交響曲第3番ニ短調「ワーグナー」
クリストフ・フォン・ドホナーニ指揮クリーヴランド管弦楽団
93/06/01
DECCA 443 753-2

 鈴木淳史は「クラシックCD名盤バトル」にて、自分では全然良いと思っていないにもかかわらず当盤をわざわざ採り上げて散々ケチを付けている。そのことに対し既に彼のページにて「最低レベルの批評」と私はコメントした。いったいどこまで卑怯な奴なんだ、と私は憤りを抑えることができなかったからである。ここでもう少し補足しておく。鈴木によると、大抵のダメ演奏とは異なり、当盤は「なぜダメなのか」「なぜこんな演奏をしてしまうのか」がサッパリわからないのだという。ならば最初から何も書かなければ良かったのに。アホだ。そのクセ「まったく意味不明」「すべての部分でブルックナーの音楽ではない」「どこもかしこも間違っているう、と叫びたくなるような演奏」などと全否定を軽々しく多用している。
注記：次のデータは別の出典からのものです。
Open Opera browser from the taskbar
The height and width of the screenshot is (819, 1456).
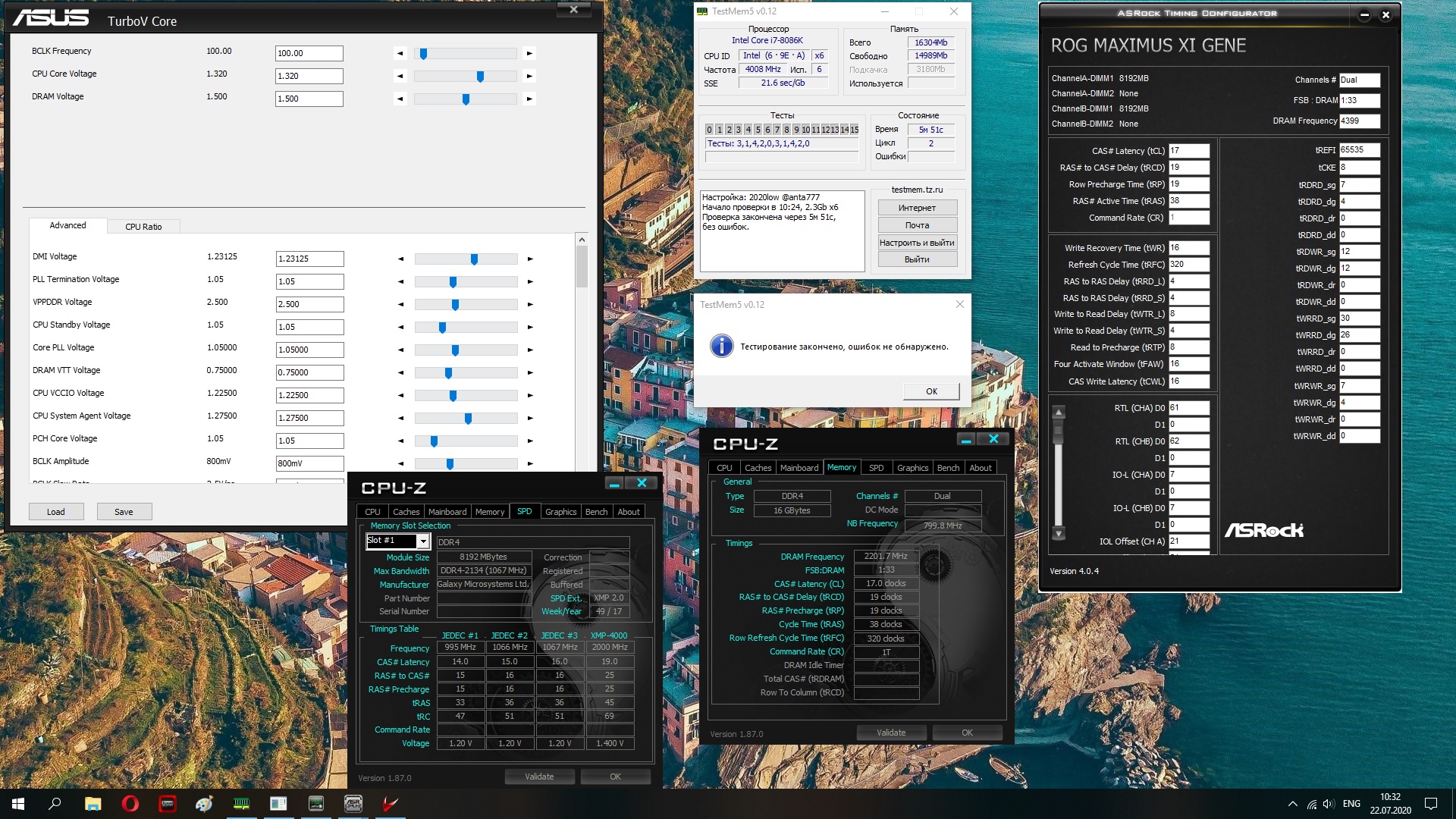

(たぶん根拠薄弱だったり論理飛躍していたりするだろうが、鈴木のページやチェリのディスク評ページなどにて、私は少なくとも彼の批評の「どこがダメなのか」についてはハッキリ書いてきたつもりである。)指揮者を「ドホちゃん」呼ばわりもしている。いったい何様のつもりや。彼自身は次の段落で具体的にどんな演奏か述べたつもりらしいが、「第一主題がこれほどまでに意味を失って響いた例を私は知らない」「信じられないような無内容さに達している」などは抽象的で全く具体性に欠けている。誹謗や中傷の類はこの世に満ち溢れているけれども、これほどまで批評しようとする対象を理解しないままに悪評を垂れ流したという事例には、そうそうお目にかかれるものではない。まさに永久保存版とでも言いたくなるほどおバカな批評だ。
 ということで、そんな罵詈雑言は全く無視して聴けばよい。第1楽章の主題提示部はなかなかに立派である。(むしろ、鈴木が本当に推したかったと思わしき演奏こそ私には受け入れがたい。冒頭のトランペットがほとんど聞こえないし、その直後からやたらと騒がしくなるため閉口してしまった。「何のためにあんなことをしたのか全く意味不明」とまでは言わないが。)テンポ設定に疑問を感じる箇所はほとんどなく、少々早めの基本テンポゆえ特に変わったことをしなくとも2稿の退屈さが回避されている。(スケルツォのコーダがないエーザー版というのも大きい。)盛り上がり部分での迫力も不足していない。正攻法で押し切っているという印象を受けたが、やはりヴァントと仲の良かった指揮者だけのことはある。ただし、先に「ほとんど」と書いたように第2楽章ではテンポいじりが時に耳に付いた。特に7分過ぎからのフワフワ浮いているような軽い足取りには「なんで?」と言いたくなった。これではリズムが曖昧になってしまう。(ちなみに、鈴木が推した指揮者もここでは同じような解釈をしているのだ!)このように首を捻りたくなる箇所が全くない訳ではないから、それらに対して「間違っている」と指摘しても構わないとは私も思う。もちろん全否定など言語道断だが。後半2楽章はともに充実している。リズミカルで見通し良好な第3楽章、第1楽章以上に堂々としている終楽章、ともに隙が全くない。(一体全体どういう聴き方をしたらこういう演奏にケチが付けまくれるのか不思議である。)それだからこそアダージョが余計に惜しい。